Start of Material provided
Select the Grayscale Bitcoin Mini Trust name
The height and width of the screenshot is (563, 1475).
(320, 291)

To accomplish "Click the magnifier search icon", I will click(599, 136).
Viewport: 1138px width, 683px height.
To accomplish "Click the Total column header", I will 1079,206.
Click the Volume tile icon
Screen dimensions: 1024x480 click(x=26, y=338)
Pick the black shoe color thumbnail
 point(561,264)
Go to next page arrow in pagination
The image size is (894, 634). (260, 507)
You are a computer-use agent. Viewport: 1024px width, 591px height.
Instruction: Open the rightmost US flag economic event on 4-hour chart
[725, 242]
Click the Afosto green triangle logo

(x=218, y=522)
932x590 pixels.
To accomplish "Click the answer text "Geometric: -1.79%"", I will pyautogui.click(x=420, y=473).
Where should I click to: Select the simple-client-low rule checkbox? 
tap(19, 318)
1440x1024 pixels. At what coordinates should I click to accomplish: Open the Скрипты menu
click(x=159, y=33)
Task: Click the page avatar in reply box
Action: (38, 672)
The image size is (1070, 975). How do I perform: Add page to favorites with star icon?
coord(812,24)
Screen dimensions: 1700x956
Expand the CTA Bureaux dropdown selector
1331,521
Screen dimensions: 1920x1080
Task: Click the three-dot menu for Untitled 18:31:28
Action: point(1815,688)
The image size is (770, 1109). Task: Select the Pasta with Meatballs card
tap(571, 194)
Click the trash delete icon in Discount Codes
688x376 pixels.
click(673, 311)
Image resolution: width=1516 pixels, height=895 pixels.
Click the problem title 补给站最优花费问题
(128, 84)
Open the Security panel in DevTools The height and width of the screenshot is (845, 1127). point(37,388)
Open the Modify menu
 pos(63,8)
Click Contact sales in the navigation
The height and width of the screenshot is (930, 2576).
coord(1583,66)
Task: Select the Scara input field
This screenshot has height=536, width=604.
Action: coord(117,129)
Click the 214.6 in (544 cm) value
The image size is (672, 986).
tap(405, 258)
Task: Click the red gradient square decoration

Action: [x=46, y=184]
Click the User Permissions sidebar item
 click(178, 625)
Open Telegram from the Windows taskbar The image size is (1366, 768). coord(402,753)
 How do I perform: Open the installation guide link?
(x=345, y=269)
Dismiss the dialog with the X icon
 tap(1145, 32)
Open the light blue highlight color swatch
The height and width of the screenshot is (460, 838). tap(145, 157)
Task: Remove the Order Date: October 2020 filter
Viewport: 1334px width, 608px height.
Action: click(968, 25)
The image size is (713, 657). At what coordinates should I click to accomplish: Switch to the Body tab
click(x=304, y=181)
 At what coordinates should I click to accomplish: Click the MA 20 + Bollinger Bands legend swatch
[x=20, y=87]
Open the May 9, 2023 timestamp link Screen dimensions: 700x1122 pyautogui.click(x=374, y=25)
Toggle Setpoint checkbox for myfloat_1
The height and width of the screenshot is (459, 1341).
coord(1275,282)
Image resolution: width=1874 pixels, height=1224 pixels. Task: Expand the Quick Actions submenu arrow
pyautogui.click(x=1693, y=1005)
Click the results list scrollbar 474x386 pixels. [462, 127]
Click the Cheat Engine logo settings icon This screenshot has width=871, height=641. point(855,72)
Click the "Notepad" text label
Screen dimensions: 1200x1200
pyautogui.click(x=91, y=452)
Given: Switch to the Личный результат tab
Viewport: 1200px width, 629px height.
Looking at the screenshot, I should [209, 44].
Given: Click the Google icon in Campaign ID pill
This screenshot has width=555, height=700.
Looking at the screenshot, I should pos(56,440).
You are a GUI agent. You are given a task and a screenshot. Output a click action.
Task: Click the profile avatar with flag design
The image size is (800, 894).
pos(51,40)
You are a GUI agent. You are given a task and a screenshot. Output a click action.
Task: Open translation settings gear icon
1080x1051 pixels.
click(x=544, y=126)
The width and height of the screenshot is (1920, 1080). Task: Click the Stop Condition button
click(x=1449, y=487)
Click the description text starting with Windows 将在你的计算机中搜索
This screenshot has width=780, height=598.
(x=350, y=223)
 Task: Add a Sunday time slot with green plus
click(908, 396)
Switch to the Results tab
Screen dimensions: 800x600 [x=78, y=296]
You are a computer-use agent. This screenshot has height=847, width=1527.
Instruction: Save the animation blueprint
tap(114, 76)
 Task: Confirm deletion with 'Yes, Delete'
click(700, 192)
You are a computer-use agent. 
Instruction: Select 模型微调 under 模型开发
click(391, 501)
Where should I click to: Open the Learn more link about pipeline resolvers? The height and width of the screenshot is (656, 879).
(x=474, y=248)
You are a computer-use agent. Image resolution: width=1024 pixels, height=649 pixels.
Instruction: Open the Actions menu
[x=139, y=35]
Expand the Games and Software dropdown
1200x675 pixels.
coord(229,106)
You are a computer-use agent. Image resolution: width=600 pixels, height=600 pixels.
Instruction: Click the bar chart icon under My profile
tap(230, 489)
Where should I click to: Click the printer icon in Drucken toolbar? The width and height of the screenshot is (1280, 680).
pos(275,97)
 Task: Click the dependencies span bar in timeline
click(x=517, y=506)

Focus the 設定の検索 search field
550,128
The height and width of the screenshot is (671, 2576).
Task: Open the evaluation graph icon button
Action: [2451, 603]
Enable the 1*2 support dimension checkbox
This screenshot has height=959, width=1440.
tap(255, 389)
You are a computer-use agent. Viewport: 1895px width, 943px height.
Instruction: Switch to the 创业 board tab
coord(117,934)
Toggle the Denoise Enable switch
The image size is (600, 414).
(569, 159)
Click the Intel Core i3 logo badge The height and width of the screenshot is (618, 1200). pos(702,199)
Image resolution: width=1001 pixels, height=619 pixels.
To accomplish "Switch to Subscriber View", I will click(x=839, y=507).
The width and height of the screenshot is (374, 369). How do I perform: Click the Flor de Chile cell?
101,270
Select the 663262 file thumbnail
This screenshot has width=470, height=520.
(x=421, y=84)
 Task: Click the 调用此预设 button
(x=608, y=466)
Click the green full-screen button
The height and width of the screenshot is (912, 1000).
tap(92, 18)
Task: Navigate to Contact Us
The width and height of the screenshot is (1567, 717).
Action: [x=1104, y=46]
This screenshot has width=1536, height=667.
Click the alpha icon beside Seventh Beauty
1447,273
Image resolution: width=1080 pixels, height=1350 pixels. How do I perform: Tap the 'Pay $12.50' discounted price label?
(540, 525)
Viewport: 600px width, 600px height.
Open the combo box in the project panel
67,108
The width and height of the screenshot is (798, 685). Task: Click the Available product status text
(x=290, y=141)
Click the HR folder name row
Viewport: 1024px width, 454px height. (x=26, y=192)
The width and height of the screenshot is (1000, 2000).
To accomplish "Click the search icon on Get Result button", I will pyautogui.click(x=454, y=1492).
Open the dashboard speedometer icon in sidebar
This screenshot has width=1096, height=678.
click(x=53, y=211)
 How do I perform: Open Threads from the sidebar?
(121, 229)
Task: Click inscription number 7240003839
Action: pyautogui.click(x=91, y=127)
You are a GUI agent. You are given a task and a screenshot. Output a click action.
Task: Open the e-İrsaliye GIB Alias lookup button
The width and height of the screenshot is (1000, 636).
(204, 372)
End of Material provided
About this exercise ▸
Going back over the entries above, copy word for word every line from the one that has "Open the dashboard" on through the one that has "Task: Open the e-İrsaliye".

Task response ▸
Open the dashboard speedometer icon in sidebar
This screenshot has width=1096, height=678.
click(x=53, y=211)
 How do I perform: Open Threads from the sidebar?
(121, 229)
Task: Click inscription number 7240003839
Action: pyautogui.click(x=91, y=127)
You are a GUI agent. You are given a task and a screenshot. Output a click action.
Task: Open the e-İrsaliye GIB Alias lookup button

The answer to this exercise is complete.